Stormont’s inertia over Ukraine refugees ‘puts them at risk of exploitation and abuse’

The Housing Executive is looking at setting up a single regional welcome centre for those fleeing the war in Ukraine.

owever, Belfast SDLP councillor Donal Lyons has said unless the Executive Office coordinates an approach that’s fit for purpose, the generosity of people here will go to waste.

Work is ongoing to plan for local responses to the Ukrainian refugee scheme, which opened on March 14.

Homes for Ukraine allows individuals, charities, community groups and businesses to offer accommodation to refugees.

There had been more than 6,000 expressions of interest here just days after its launch, according to Secretary of State Brandon Lewis.

However, the Home Office said figures broken down by UK region are not available.

Another phase of the scheme opened on March 18, which allows UK sponsors to nominate a named Ukrainian or a named Ukrainian family to stay with them in their home or in a separate property.

The Executive Office is engaging with local councils and the voluntary and community sectors to “find creative ways of bringing suitable accommodation into use and identifying all available capacity”.

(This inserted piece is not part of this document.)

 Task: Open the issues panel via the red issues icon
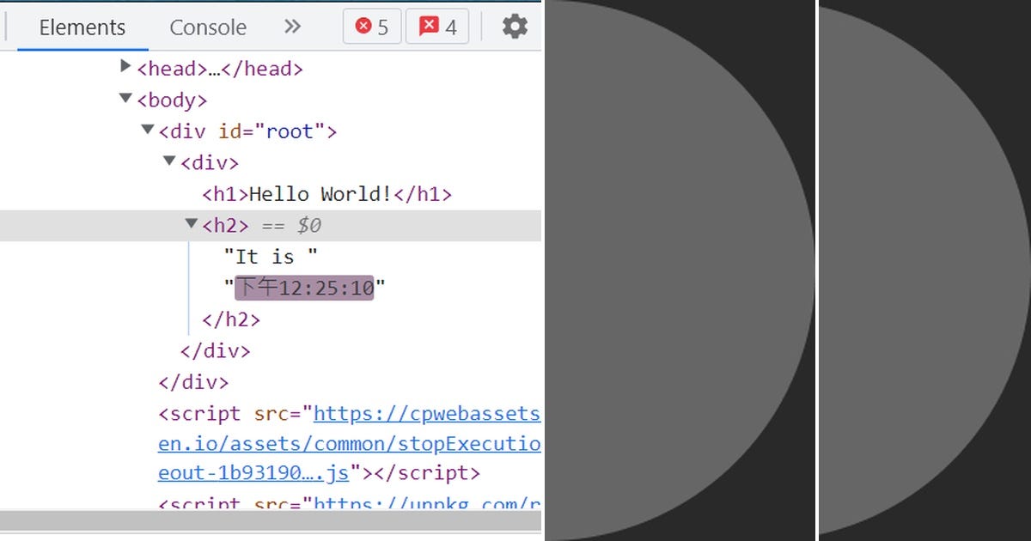436,26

It, the Department for Communities, councils and others are to have ‘co-design meetings’ shortly to work on the refugee response.

Belfast City Council is also represented on a strategic planning group chaired by the Executive Office that is looking at the issue.

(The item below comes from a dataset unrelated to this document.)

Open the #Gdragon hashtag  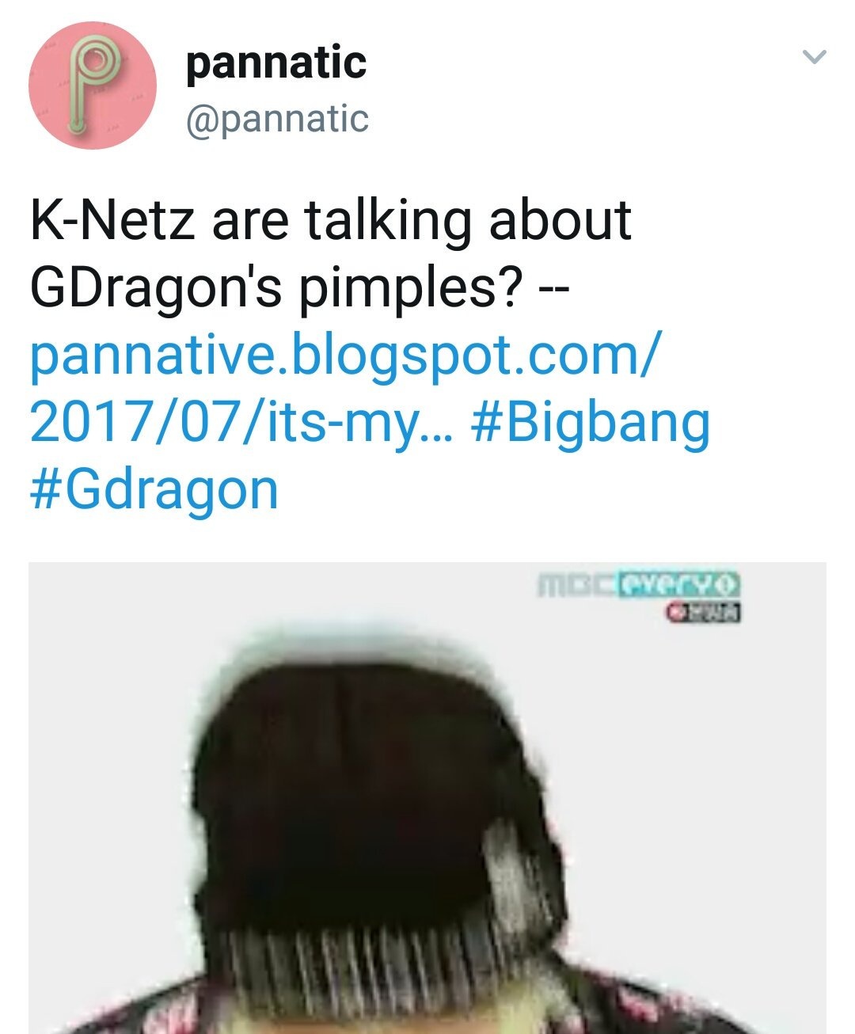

A Belfast City Council briefing paper reads: “The original ambition was to stand welcome centres in each council up by end of March 2022 and evolve thereafter. A recent readout from the strategic planning group indicates that the NIHE is now considering a single regional Welcome Centre.

“BCC has established an internal working group and will continue to work with partner organisations as the operating model and role of local government emerges.

“BCC has requested an ongoing readout of numbers and locations from the on-line sponsor and refugee registration system, which should identify the locations of sponsors where refugees will be based and provide an indication of scale.”

But Mr Lyons said: “The contrast between the outpouring of charitable support from people and the inertia of the Executive is stark.”

He added the different council system here compared to England, where local authorities are responsible for housing and education, meant “it was never going to be an easy fit”.

“The Scottish and Welsh Governments were in a similar situation and got around this quickly by declaring themselves ‘super sponsors’ and coordinating aspects like safeguarding and administration,” he explained.

“The most recent arrivals under that approach were 52 orphans from Dnipro who landed in Edinburgh this morning. The Scottish Government had the political will to play their part, they moved quickly and people are now being given a safe refuge from war. Of course we don’t currently have a First Minister, so it’s been left to others to find solutions.

“I’ve been pushing the council to work with other agencies… to borrow what they can from the super sponsor approach, but the Executive Office can’t just shirk its responsibilities.

“Without a clear Northern Ireland-focused scheme, speedily pairing those in need with those offering help… the risks of exploitation and abuse are all too real.”